Examples of unconventional deposits are shale oil, oil sands, shale gas, tight gas, and coal bed methane.

Environmental Impact

When hydrocarbons are used, they undergo a process known as combustion. This means that hydrocarbons react the with oxygen in the atmosphere to form carbon dioxide, water vapour and heat. The environmental impacts of burning these hydrocarbons are drastic because combustion releases a significant greenhouse gases. In addition to these greenhouse gases (which is the leading cause of climate change), the burning of oil, coal, and natural gas releases pollutants like NOx, SOx, particulate matter, volatile organic compounds, carbon monoxide, and mercury.[7]

The extraction of some of these resources can also result in environmental changes. Coal mining, particularly strip mining, can result in the destruction of wildlife habitats and forests to make room for mining sites. This removal of fauna can result in erosion and pollution of waterways with sediment.[10] Moreover, hydraulic fracturing necessary to obtain some unconventional natural gas is questionable because of contamination as a result of the use of fracturing fluid.[11]
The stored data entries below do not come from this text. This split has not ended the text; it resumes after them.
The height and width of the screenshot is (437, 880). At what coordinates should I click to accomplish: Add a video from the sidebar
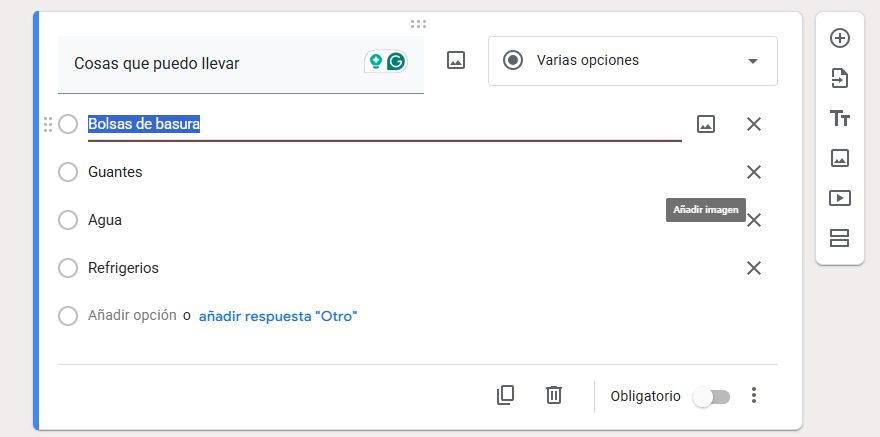tap(840, 198)
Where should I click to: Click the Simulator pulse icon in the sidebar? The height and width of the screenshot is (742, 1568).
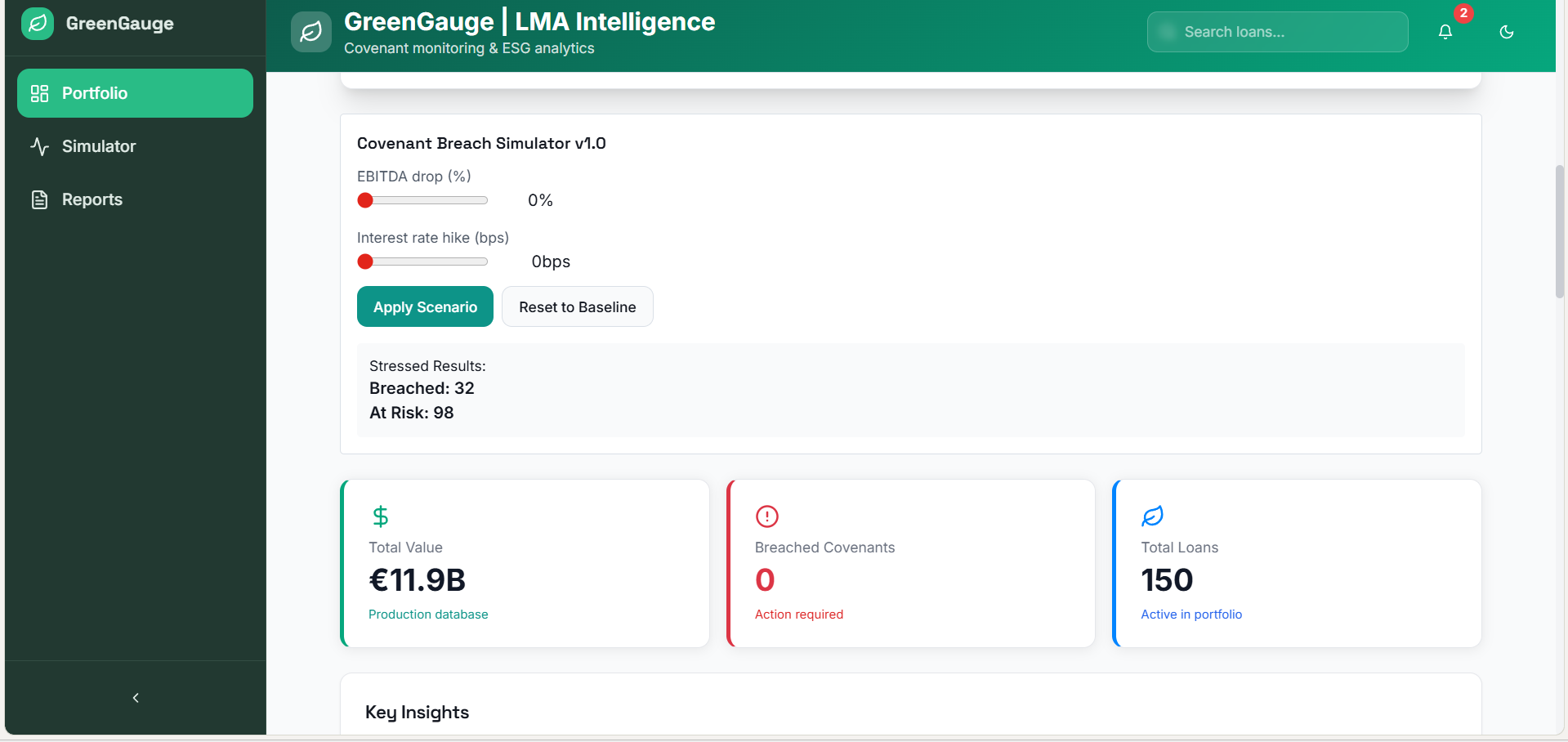[x=39, y=146]
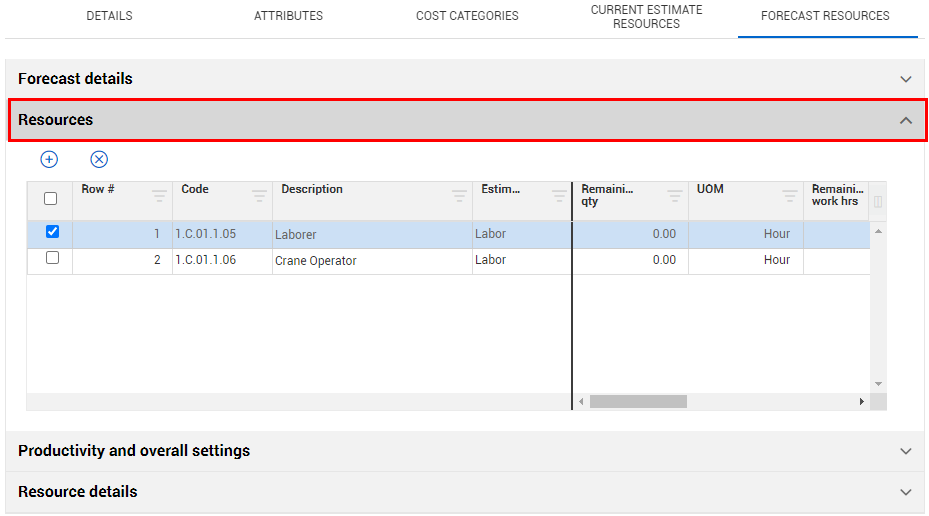The height and width of the screenshot is (516, 929).
Task: Click the remove resource X icon
Action: tap(99, 159)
The Future of Hydrocarbon Resources

Currently, the quantity of hydrocarbon resources that exist in the ground are declining (particularly light petroleum) but demand is growing. This is confusing because hydrocarbon reserves are increasing due to the improvements of technology and lower price, allowing us to attain previously 'unattainable' resources (see Reserve vs occurrence). Despite the increasing reserve (and decreasing occurrence), the demand and continued extraction lead a geophysicist named Hubbert to predict that the production of oil would peak in the 1970s and decline after this. This prediction regarding the decreasing production of oil is known as Hubbert's peak.[8]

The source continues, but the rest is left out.